======== RECORDS SHOWN

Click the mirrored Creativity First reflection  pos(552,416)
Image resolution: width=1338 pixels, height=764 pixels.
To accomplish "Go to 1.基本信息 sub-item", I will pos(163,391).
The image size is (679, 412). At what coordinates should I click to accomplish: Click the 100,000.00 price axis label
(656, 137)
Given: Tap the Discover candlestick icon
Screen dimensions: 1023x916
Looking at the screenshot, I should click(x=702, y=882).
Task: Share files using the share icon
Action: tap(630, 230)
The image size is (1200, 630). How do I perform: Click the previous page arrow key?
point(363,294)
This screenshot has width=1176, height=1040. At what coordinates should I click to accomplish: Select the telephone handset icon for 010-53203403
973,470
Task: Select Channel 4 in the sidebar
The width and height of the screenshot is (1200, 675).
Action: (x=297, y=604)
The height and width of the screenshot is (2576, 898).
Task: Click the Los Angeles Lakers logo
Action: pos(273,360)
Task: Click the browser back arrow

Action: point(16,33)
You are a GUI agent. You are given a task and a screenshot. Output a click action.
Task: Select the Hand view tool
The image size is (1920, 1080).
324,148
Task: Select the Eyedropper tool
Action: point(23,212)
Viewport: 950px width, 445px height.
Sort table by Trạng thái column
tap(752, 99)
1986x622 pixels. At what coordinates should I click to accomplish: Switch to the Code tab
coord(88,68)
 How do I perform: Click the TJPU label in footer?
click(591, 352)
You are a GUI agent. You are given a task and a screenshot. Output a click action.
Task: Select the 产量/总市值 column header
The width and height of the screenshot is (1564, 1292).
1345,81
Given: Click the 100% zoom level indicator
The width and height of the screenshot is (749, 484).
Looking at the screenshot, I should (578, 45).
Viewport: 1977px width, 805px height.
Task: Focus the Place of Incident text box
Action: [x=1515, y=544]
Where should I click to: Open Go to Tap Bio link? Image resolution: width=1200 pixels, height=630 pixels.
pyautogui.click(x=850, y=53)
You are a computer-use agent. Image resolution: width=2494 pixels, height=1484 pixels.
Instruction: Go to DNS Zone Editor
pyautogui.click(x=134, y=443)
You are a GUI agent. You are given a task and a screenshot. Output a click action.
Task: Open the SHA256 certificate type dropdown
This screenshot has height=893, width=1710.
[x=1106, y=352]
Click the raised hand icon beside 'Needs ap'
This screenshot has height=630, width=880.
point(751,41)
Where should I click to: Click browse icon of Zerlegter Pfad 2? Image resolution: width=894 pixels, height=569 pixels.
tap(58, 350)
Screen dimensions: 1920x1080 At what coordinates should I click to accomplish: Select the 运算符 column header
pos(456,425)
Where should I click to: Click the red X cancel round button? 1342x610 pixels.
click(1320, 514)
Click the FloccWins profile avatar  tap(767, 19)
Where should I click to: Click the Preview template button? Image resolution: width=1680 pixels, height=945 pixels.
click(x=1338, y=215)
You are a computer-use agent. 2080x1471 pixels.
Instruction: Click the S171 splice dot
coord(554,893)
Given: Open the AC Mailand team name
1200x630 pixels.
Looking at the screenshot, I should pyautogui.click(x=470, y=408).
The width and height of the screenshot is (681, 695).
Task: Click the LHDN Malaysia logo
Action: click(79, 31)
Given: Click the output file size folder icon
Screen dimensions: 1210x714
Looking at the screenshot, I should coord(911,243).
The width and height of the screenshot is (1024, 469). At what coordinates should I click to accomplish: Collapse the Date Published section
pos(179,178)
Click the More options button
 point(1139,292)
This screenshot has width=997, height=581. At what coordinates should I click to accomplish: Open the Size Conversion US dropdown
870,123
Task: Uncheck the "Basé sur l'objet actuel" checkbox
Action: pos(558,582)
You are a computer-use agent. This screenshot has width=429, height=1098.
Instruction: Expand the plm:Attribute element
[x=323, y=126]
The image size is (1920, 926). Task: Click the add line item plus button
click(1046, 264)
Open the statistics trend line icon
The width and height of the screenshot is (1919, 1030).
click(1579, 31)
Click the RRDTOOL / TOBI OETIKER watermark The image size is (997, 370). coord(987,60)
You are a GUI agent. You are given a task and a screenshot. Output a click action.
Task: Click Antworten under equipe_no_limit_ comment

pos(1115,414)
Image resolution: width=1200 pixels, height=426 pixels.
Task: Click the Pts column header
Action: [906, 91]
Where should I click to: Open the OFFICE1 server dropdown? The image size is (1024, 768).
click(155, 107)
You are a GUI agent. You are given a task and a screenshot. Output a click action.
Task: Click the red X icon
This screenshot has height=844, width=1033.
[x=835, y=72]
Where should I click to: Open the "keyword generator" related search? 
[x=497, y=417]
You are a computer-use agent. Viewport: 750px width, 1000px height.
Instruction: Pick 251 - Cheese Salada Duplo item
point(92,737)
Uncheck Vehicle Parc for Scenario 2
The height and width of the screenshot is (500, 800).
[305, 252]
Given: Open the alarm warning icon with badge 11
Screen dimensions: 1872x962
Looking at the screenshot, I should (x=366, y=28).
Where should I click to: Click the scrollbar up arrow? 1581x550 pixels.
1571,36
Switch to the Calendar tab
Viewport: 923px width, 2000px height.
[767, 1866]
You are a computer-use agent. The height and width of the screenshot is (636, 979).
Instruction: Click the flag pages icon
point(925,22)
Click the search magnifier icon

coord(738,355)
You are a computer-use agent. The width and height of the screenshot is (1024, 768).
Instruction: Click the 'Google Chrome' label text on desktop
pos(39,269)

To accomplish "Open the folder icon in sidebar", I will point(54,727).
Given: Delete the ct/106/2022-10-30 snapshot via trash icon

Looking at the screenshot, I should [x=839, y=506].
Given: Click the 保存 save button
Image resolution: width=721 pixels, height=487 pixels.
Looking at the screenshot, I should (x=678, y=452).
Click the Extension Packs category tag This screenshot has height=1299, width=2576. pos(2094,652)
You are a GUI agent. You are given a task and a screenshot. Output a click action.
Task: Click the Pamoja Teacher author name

================

◆ **WHAT NEEDS TO BE DONE**
Copy out every line of the records above without changing anything.

◆ **RESULT FOR THIS TASK**
Click the mirrored Creativity First reflection  pos(552,416)
Image resolution: width=1338 pixels, height=764 pixels.
To accomplish "Go to 1.基本信息 sub-item", I will pos(163,391).
The image size is (679, 412). At what coordinates should I click to accomplish: Click the 100,000.00 price axis label
(656, 137)
Given: Tap the Discover candlestick icon
Screen dimensions: 1023x916
Looking at the screenshot, I should click(x=702, y=882).
Task: Share files using the share icon
Action: tap(630, 230)
The image size is (1200, 630). How do I perform: Click the previous page arrow key?
point(363,294)
This screenshot has width=1176, height=1040. At what coordinates should I click to accomplish: Select the telephone handset icon for 010-53203403
973,470
Task: Select Channel 4 in the sidebar
The width and height of the screenshot is (1200, 675).
Action: (x=297, y=604)
The height and width of the screenshot is (2576, 898).
Task: Click the Los Angeles Lakers logo
Action: pos(273,360)
Task: Click the browser back arrow

Action: point(16,33)
You are a GUI agent. You are given a task and a screenshot. Output a click action.
Task: Select the Hand view tool
The image size is (1920, 1080).
324,148
Task: Select the Eyedropper tool
Action: point(23,212)
Viewport: 950px width, 445px height.
Sort table by Trạng thái column
tap(752, 99)
1986x622 pixels. At what coordinates should I click to accomplish: Switch to the Code tab
coord(88,68)
 How do I perform: Click the TJPU label in footer?
click(591, 352)
You are a GUI agent. You are given a task and a screenshot. Output a click action.
Task: Select the 产量/总市值 column header
The width and height of the screenshot is (1564, 1292).
1345,81
Given: Click the 100% zoom level indicator
The width and height of the screenshot is (749, 484).
Looking at the screenshot, I should (578, 45).
Viewport: 1977px width, 805px height.
Task: Focus the Place of Incident text box
Action: [x=1515, y=544]
Where should I click to: Open Go to Tap Bio link? Image resolution: width=1200 pixels, height=630 pixels.
pyautogui.click(x=850, y=53)
You are a computer-use agent. Image resolution: width=2494 pixels, height=1484 pixels.
Instruction: Go to DNS Zone Editor
pyautogui.click(x=134, y=443)
You are a GUI agent. You are given a task and a screenshot. Output a click action.
Task: Open the SHA256 certificate type dropdown
This screenshot has height=893, width=1710.
[x=1106, y=352]
Click the raised hand icon beside 'Needs ap'
This screenshot has height=630, width=880.
point(751,41)
Where should I click to: Click browse icon of Zerlegter Pfad 2? Image resolution: width=894 pixels, height=569 pixels.
tap(58, 350)
Screen dimensions: 1920x1080 At what coordinates should I click to accomplish: Select the 运算符 column header
pos(456,425)
Where should I click to: Click the red X cancel round button? 1342x610 pixels.
click(1320, 514)
Click the FloccWins profile avatar  tap(767, 19)
Where should I click to: Click the Preview template button? Image resolution: width=1680 pixels, height=945 pixels.
click(x=1338, y=215)
You are a computer-use agent. 2080x1471 pixels.
Instruction: Click the S171 splice dot
coord(554,893)
Given: Open the AC Mailand team name
1200x630 pixels.
Looking at the screenshot, I should pyautogui.click(x=470, y=408).
The width and height of the screenshot is (681, 695).
Task: Click the LHDN Malaysia logo
Action: click(79, 31)
Given: Click the output file size folder icon
Screen dimensions: 1210x714
Looking at the screenshot, I should coord(911,243).
The width and height of the screenshot is (1024, 469). At what coordinates should I click to accomplish: Collapse the Date Published section
pos(179,178)
Click the More options button
 point(1139,292)
This screenshot has width=997, height=581. At what coordinates should I click to accomplish: Open the Size Conversion US dropdown
870,123
Task: Uncheck the "Basé sur l'objet actuel" checkbox
Action: pos(558,582)
You are a computer-use agent. This screenshot has width=429, height=1098.
Instruction: Expand the plm:Attribute element
[x=323, y=126]
The image size is (1920, 926). Task: Click the add line item plus button
click(1046, 264)
Open the statistics trend line icon
The width and height of the screenshot is (1919, 1030).
click(1579, 31)
Click the RRDTOOL / TOBI OETIKER watermark The image size is (997, 370). coord(987,60)
You are a GUI agent. You are given a task and a screenshot. Output a click action.
Task: Click Antworten under equipe_no_limit_ comment

pos(1115,414)
Image resolution: width=1200 pixels, height=426 pixels.
Task: Click the Pts column header
Action: [906, 91]
Where should I click to: Open the OFFICE1 server dropdown? The image size is (1024, 768).
click(155, 107)
You are a GUI agent. You are given a task and a screenshot. Output a click action.
Task: Click the red X icon
This screenshot has height=844, width=1033.
[x=835, y=72]
Where should I click to: Open the "keyword generator" related search? 
[x=497, y=417]
You are a computer-use agent. Viewport: 750px width, 1000px height.
Instruction: Pick 251 - Cheese Salada Duplo item
point(92,737)
Uncheck Vehicle Parc for Scenario 2
The height and width of the screenshot is (500, 800).
[305, 252]
Given: Open the alarm warning icon with badge 11
Screen dimensions: 1872x962
Looking at the screenshot, I should (x=366, y=28).
Where should I click to: Click the scrollbar up arrow? 1581x550 pixels.
1571,36
Switch to the Calendar tab
Viewport: 923px width, 2000px height.
[767, 1866]
You are a computer-use agent. The height and width of the screenshot is (636, 979).
Instruction: Click the flag pages icon
point(925,22)
Click the search magnifier icon

coord(738,355)
You are a computer-use agent. The width and height of the screenshot is (1024, 768).
Instruction: Click the 'Google Chrome' label text on desktop
pos(39,269)

To accomplish "Open the folder icon in sidebar", I will point(54,727).
Given: Delete the ct/106/2022-10-30 snapshot via trash icon

Looking at the screenshot, I should [x=839, y=506].
Given: Click the 保存 save button
Image resolution: width=721 pixels, height=487 pixels.
Looking at the screenshot, I should (x=678, y=452).
Click the Extension Packs category tag This screenshot has height=1299, width=2576. pos(2094,652)
You are a GUI agent. You are given a task and a screenshot. Output a click action.
Task: Click the Pamoja Teacher author name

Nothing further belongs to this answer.